What is being asked: Filter the lines below, keeping each one that holds "computer".
=== Section Start ===
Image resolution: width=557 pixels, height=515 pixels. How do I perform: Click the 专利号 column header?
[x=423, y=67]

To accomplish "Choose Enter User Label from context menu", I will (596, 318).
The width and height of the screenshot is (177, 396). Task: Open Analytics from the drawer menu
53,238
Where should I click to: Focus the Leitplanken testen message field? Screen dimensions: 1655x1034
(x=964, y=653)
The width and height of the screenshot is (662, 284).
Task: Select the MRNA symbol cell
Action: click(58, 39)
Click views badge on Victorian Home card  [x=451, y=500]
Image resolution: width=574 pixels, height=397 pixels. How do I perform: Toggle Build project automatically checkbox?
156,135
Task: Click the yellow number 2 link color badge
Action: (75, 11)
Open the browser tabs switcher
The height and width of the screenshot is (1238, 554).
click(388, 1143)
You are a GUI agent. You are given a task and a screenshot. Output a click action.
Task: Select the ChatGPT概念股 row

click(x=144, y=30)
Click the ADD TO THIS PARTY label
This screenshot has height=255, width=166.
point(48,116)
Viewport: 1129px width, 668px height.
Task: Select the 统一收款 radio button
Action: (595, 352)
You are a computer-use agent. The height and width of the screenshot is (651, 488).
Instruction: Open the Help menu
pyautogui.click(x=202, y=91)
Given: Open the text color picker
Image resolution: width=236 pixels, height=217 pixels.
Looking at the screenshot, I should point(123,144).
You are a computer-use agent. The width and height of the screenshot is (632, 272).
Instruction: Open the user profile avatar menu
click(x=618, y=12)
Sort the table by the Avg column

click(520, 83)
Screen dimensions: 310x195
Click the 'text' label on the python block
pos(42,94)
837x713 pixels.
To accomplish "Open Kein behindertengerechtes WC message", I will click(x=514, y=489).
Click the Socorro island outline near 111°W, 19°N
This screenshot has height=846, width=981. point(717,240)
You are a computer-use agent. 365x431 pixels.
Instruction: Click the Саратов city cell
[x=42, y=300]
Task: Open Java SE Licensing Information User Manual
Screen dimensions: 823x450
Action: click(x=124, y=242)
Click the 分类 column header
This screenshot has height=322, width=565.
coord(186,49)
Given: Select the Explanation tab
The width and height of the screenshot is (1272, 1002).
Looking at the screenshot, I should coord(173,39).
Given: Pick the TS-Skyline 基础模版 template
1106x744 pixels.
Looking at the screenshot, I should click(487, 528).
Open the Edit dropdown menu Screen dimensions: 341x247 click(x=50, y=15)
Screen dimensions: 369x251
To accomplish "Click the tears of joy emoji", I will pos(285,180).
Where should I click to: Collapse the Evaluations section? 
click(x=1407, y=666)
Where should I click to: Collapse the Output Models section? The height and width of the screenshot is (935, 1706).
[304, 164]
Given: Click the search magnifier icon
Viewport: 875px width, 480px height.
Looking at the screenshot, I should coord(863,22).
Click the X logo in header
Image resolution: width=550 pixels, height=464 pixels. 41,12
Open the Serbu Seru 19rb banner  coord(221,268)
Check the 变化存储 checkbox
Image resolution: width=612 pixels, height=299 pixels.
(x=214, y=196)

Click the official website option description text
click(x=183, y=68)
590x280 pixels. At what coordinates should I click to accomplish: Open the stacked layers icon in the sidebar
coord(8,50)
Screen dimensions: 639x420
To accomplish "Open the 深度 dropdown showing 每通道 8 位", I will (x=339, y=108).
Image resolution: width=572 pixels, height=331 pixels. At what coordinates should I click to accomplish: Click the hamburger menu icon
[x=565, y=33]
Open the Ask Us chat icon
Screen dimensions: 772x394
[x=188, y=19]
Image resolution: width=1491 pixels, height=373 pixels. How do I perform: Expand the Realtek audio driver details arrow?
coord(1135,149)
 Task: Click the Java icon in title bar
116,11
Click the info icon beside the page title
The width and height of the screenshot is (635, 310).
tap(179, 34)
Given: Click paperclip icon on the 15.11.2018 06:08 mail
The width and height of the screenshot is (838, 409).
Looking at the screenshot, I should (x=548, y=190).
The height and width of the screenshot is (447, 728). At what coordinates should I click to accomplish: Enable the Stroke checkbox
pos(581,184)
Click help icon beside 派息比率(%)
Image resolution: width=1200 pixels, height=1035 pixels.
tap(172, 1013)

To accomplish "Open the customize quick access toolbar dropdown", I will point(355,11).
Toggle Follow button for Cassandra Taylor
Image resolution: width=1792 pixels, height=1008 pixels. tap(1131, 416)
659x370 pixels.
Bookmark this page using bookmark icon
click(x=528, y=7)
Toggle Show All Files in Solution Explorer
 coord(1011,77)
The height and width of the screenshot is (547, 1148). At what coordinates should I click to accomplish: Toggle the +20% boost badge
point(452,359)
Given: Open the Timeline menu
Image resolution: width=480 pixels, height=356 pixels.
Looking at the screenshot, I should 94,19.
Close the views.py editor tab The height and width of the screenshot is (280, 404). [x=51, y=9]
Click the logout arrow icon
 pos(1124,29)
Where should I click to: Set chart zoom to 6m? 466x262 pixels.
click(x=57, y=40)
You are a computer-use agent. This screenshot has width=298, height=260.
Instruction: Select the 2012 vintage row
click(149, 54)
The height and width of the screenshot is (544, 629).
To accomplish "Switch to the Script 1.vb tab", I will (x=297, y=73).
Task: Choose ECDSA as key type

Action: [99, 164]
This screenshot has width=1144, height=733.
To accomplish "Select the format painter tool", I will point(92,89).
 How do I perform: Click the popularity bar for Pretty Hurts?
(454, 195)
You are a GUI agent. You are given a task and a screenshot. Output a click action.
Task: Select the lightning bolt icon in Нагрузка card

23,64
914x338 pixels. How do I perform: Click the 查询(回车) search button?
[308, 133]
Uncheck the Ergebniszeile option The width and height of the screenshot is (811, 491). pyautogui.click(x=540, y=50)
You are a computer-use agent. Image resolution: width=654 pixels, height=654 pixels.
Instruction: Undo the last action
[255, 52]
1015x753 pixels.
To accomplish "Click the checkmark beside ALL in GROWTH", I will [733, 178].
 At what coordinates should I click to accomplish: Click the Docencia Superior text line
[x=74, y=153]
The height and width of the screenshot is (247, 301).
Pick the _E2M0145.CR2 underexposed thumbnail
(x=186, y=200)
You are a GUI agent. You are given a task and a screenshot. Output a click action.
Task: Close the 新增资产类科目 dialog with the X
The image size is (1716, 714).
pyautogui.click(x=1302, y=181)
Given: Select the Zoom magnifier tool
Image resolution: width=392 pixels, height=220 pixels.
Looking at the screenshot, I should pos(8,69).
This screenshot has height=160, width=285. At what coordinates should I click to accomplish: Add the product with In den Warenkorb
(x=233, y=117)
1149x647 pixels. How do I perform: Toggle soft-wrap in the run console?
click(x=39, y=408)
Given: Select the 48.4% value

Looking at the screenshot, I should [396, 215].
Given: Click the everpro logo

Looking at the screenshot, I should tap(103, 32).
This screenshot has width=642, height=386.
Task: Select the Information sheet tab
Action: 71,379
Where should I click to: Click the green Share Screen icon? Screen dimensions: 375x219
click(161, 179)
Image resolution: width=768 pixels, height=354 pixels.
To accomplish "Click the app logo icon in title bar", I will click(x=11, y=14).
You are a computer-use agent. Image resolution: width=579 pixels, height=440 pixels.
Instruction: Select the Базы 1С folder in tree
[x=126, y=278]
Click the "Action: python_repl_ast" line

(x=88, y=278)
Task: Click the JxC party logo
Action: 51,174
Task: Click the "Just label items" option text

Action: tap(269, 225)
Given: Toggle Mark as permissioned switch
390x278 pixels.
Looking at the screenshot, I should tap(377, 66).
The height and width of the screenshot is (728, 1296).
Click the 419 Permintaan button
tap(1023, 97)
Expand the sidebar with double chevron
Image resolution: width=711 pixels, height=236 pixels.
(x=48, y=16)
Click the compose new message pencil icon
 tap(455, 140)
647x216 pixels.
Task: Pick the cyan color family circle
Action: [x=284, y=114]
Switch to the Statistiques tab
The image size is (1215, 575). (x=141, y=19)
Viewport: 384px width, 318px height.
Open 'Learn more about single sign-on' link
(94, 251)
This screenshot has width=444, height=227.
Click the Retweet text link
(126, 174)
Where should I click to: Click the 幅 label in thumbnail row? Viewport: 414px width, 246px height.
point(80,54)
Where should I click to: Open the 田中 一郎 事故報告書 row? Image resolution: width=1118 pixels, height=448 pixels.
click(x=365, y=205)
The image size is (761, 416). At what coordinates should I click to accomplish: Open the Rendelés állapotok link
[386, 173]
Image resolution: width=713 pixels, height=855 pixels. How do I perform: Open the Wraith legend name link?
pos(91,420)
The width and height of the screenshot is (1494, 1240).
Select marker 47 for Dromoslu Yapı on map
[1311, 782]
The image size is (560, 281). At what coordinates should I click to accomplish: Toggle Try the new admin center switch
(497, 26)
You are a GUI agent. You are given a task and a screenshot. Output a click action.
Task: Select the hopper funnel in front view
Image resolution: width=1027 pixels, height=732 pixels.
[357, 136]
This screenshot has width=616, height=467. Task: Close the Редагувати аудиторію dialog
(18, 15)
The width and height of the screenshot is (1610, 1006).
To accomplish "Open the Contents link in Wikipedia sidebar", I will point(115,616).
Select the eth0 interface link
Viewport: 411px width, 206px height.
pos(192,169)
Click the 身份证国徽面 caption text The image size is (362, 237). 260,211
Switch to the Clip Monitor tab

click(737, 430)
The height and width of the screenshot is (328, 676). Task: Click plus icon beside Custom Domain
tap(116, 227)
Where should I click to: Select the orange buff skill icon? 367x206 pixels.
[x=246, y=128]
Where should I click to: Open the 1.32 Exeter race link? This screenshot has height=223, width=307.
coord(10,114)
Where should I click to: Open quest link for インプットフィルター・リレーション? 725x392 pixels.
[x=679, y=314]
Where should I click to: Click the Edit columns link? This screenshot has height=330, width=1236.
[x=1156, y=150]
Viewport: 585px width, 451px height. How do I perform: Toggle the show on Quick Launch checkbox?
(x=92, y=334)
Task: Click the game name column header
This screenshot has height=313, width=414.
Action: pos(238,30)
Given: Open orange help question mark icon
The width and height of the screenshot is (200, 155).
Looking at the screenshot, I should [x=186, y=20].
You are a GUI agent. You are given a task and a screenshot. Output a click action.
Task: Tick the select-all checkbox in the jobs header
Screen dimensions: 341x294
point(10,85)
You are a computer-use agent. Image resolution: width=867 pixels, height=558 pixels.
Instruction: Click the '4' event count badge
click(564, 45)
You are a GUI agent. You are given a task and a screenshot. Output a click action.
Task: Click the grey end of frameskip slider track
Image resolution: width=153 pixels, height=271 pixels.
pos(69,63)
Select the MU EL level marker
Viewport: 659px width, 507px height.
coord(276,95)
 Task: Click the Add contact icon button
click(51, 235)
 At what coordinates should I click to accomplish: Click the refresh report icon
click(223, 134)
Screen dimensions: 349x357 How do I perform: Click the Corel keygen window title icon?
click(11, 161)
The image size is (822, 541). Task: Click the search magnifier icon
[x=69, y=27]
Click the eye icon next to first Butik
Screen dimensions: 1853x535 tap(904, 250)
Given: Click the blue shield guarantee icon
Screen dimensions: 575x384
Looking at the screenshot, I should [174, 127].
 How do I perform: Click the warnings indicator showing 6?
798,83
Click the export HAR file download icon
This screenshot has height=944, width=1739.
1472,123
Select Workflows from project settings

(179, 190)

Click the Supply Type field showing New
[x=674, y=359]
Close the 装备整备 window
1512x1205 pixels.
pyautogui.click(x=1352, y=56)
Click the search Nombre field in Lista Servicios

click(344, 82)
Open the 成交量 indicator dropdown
=== Section End ===
Answer for this exercise:
You are a computer-use agent. The height and width of the screenshot is (651, 488).
You are a computer-use agent. The width and height of the screenshot is (632, 272).
You are a computer-use agent. 365x431 pixels.
You are a computer-use agent. This screenshot has width=298, height=260.
You are a computer-use agent. Image resolution: width=654 pixels, height=654 pixels.
You are a computer-use agent. Image resolution: width=579 pixels, height=440 pixels.
You are a computer-use agent. Image resolution: width=867 pixels, height=558 pixels.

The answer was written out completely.